*** Data supplied

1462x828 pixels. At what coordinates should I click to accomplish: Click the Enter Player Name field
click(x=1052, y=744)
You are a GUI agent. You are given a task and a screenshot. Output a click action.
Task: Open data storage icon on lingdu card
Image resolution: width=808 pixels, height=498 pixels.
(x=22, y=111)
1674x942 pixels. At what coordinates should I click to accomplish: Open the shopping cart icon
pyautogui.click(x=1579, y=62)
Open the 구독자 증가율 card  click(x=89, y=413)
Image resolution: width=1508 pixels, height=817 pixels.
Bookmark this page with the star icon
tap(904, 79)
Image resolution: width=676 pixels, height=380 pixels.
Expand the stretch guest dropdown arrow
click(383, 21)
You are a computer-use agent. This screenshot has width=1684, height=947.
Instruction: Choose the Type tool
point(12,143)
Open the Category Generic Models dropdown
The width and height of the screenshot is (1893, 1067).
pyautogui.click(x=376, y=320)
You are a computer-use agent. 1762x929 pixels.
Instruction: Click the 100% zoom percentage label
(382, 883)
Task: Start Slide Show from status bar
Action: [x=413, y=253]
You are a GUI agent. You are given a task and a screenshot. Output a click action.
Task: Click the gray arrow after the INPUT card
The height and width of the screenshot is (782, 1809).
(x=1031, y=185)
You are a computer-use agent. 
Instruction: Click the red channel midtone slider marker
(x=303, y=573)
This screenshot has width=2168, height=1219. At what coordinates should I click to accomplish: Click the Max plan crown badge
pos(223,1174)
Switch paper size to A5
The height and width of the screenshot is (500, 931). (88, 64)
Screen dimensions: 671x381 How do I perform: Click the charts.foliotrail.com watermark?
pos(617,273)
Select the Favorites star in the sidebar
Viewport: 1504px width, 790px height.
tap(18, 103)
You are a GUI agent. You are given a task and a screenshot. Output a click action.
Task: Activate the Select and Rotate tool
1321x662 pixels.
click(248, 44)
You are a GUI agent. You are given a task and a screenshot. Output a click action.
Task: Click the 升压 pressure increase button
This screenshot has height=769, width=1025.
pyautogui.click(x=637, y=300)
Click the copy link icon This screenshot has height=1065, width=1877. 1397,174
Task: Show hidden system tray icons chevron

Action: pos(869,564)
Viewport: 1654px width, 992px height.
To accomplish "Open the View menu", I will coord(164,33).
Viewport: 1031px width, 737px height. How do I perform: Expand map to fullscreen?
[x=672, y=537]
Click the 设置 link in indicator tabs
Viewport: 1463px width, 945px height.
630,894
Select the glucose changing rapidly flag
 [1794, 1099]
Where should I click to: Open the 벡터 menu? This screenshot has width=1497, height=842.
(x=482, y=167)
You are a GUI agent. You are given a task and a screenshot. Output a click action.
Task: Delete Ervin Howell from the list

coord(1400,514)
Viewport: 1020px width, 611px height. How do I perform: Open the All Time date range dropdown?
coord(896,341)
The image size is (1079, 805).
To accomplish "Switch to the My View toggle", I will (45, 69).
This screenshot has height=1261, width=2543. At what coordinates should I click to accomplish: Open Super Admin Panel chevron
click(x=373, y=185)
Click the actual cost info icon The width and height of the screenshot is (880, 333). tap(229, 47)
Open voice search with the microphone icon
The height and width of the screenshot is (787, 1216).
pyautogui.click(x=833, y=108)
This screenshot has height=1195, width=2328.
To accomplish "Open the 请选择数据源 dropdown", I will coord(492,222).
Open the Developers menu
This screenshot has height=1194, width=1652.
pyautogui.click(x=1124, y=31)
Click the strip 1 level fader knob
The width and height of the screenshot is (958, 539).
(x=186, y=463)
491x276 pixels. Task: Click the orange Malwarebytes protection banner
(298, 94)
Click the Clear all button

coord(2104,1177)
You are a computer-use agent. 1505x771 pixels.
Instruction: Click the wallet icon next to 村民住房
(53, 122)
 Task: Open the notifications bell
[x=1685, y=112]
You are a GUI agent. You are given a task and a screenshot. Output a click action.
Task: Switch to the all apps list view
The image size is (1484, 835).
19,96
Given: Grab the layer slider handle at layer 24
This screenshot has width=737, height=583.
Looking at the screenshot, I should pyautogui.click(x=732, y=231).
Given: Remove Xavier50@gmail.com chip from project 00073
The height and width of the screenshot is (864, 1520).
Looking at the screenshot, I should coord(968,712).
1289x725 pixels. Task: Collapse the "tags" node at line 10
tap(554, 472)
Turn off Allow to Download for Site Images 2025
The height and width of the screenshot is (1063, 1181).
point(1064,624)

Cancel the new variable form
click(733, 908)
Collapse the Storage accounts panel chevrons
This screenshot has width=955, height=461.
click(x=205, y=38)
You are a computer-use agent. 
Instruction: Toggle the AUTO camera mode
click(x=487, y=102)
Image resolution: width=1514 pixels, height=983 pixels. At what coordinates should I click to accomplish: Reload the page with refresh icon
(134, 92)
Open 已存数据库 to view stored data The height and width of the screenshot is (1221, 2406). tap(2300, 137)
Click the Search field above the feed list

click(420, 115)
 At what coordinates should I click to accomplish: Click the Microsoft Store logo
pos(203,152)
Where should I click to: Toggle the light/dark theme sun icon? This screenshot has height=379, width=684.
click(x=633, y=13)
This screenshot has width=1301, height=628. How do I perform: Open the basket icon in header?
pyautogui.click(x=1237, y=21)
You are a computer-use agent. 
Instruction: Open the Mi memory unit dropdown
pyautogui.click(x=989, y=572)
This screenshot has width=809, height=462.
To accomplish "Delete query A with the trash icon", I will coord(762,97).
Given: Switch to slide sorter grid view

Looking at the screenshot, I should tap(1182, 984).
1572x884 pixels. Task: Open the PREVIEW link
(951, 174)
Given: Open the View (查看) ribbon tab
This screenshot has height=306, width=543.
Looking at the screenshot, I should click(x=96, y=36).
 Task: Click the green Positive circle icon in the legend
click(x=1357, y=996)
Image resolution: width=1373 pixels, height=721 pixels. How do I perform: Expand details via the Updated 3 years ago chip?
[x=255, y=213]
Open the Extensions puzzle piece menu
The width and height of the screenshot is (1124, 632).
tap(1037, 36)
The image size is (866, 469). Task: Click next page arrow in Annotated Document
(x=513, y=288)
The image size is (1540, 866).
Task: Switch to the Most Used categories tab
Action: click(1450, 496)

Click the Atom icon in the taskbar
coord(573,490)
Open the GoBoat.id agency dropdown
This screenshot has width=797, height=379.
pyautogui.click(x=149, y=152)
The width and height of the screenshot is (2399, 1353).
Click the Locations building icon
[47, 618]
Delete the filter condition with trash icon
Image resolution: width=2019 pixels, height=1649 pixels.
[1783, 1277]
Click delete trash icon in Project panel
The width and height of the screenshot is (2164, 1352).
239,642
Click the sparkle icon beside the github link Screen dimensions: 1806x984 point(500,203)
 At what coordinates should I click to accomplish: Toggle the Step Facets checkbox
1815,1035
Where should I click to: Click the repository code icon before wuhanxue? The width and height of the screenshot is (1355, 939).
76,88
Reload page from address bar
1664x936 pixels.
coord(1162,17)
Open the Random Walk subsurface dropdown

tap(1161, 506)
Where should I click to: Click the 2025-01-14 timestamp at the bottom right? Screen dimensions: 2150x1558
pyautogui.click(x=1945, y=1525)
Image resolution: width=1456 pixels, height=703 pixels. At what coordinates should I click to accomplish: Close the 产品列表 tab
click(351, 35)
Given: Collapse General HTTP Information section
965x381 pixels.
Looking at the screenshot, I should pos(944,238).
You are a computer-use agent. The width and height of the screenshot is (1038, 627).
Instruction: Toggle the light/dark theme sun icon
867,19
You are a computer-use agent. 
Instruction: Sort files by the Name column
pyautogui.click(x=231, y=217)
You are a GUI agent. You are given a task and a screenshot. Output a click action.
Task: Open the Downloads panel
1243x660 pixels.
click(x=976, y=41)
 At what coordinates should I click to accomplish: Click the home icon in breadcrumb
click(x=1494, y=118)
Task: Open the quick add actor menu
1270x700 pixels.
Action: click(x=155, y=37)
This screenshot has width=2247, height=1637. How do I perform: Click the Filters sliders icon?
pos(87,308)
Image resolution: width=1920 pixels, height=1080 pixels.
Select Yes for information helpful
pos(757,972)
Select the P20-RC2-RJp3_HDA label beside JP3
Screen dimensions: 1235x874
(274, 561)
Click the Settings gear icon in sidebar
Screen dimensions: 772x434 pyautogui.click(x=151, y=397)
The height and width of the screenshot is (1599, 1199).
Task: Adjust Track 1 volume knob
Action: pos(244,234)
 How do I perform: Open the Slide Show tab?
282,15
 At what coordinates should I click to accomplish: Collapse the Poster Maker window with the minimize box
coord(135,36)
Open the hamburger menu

******

[Exercise prompt]: Among the entries, count the lines that hold "trash". Reply with the count only.

[Written reply]: 3